▶ [Excerpted passage]:
----

Under this condition, the extra pin is coupled to the output voltage terminal of the conventional power converter, rather than the power stage output terminal of the converter; and the reason is that the power stage output terminal has a high output voltage, which range is in 9V˜40V, but the circuit unit in the conventional DC-DC converter employing the extra pin to output the relatively small current has a power source voltage of 5V and may be unsuitably coupled to the power stage output terminal. Thus, it is necessary to use an extra pin to provide the relatively small current to energize the output voltage of the DC-DC converter when the converter has been turned off. However, in most applications, pins are always insufficient for the IC vendors to achieve the short-circuit protecting purpose.
In order to overcome the drawbacks in the prior art, a DC-DC converter including a protecting circuit is provided in the present invention. The particular design in the present invention not only solves the problems described above, but also is easy to be implemented. Thus, the present invention has the utility for the industry.

----

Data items
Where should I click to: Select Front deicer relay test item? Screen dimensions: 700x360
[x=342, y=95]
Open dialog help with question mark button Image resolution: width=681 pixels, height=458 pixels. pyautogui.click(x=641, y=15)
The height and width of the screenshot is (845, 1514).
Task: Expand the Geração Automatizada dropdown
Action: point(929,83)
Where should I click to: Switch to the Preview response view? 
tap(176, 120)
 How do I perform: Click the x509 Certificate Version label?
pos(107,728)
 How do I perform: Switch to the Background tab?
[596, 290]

----

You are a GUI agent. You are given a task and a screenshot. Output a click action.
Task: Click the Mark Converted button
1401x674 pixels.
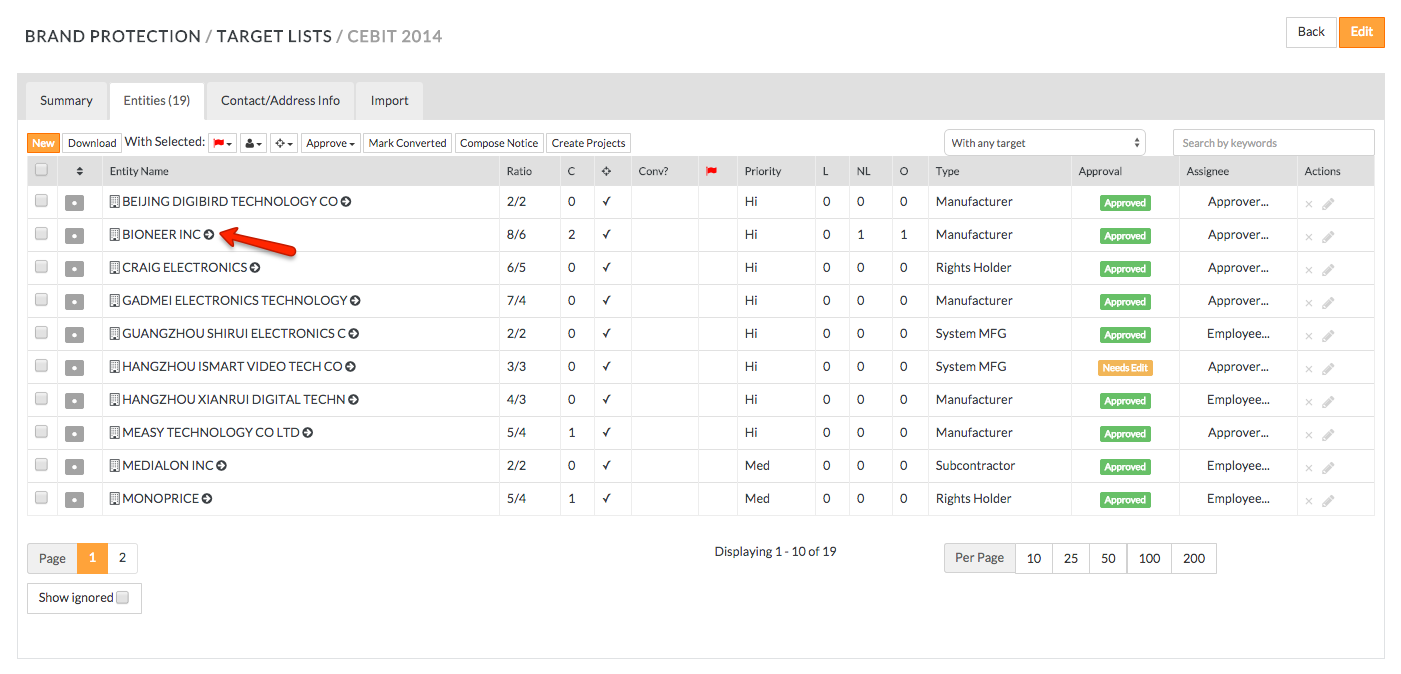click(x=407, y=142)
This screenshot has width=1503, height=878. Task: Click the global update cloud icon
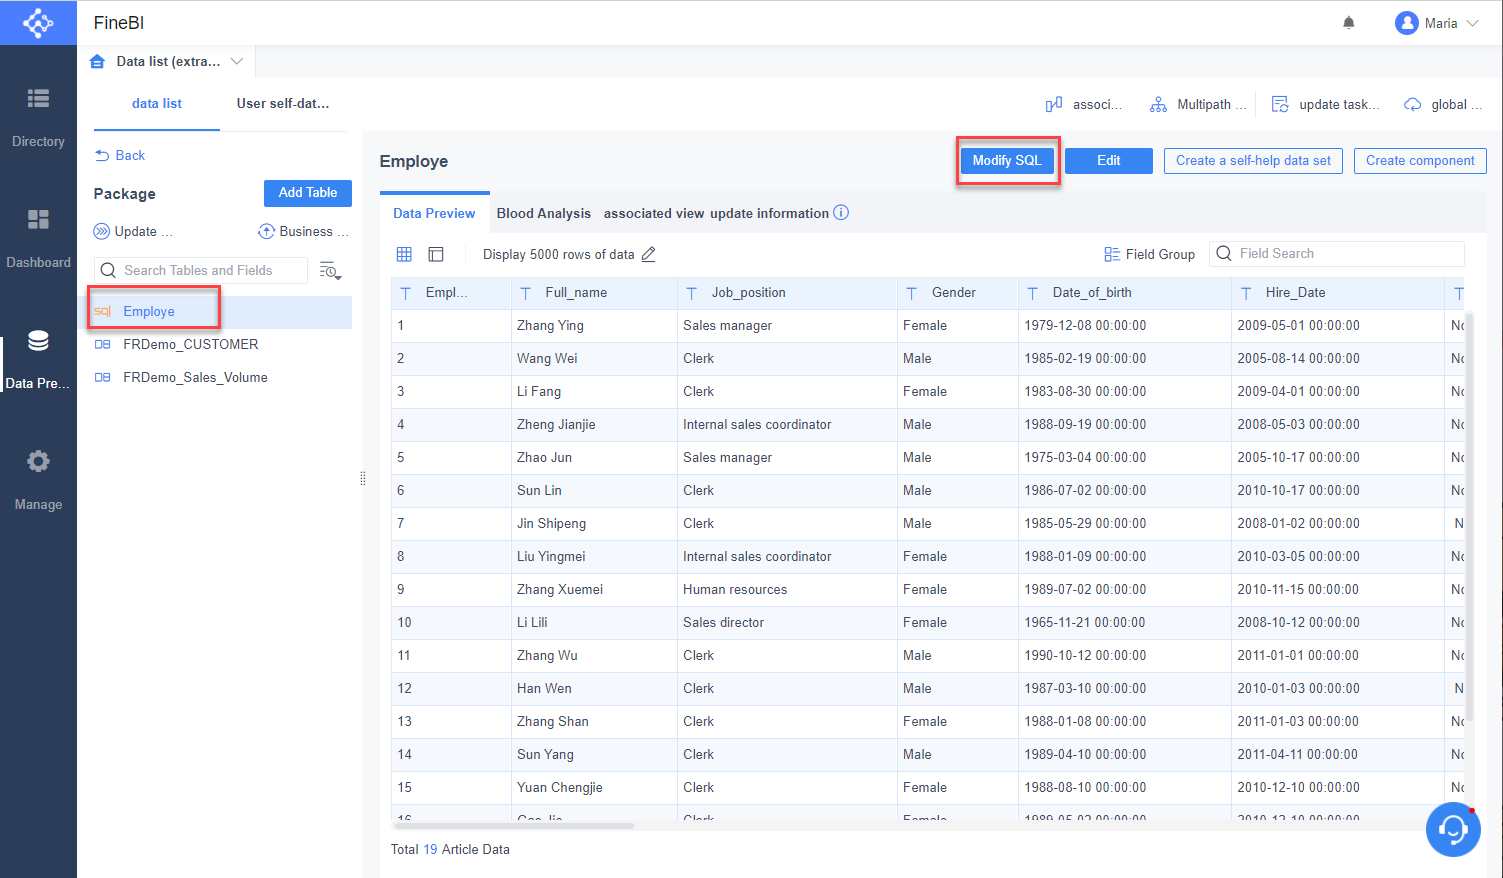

----

▶ [Your instructions]: In the DC-DC converter excerpt, condense the paragraph beginning "Under this condition" into a short bulleted list that keeps its main facts. You do not need the data items for any of this.

▶ [Solved exercise]:
- The extra pin connects to the output voltage terminal of the conventional power converter, not to the power stage output terminal.
- The power stage output terminal carries a high voltage of 9V to 40V.
- The circuit unit that uses the extra pin to output a relatively small current runs on a 5V power source, so it may be unsuitable for connection to the power stage output terminal.
- An extra pin is therefore needed to provide the small current that energizes the converter's output voltage after the converter has been turned off.
- In most applications, IC vendors do not have enough pins to achieve short-circuit protection this way.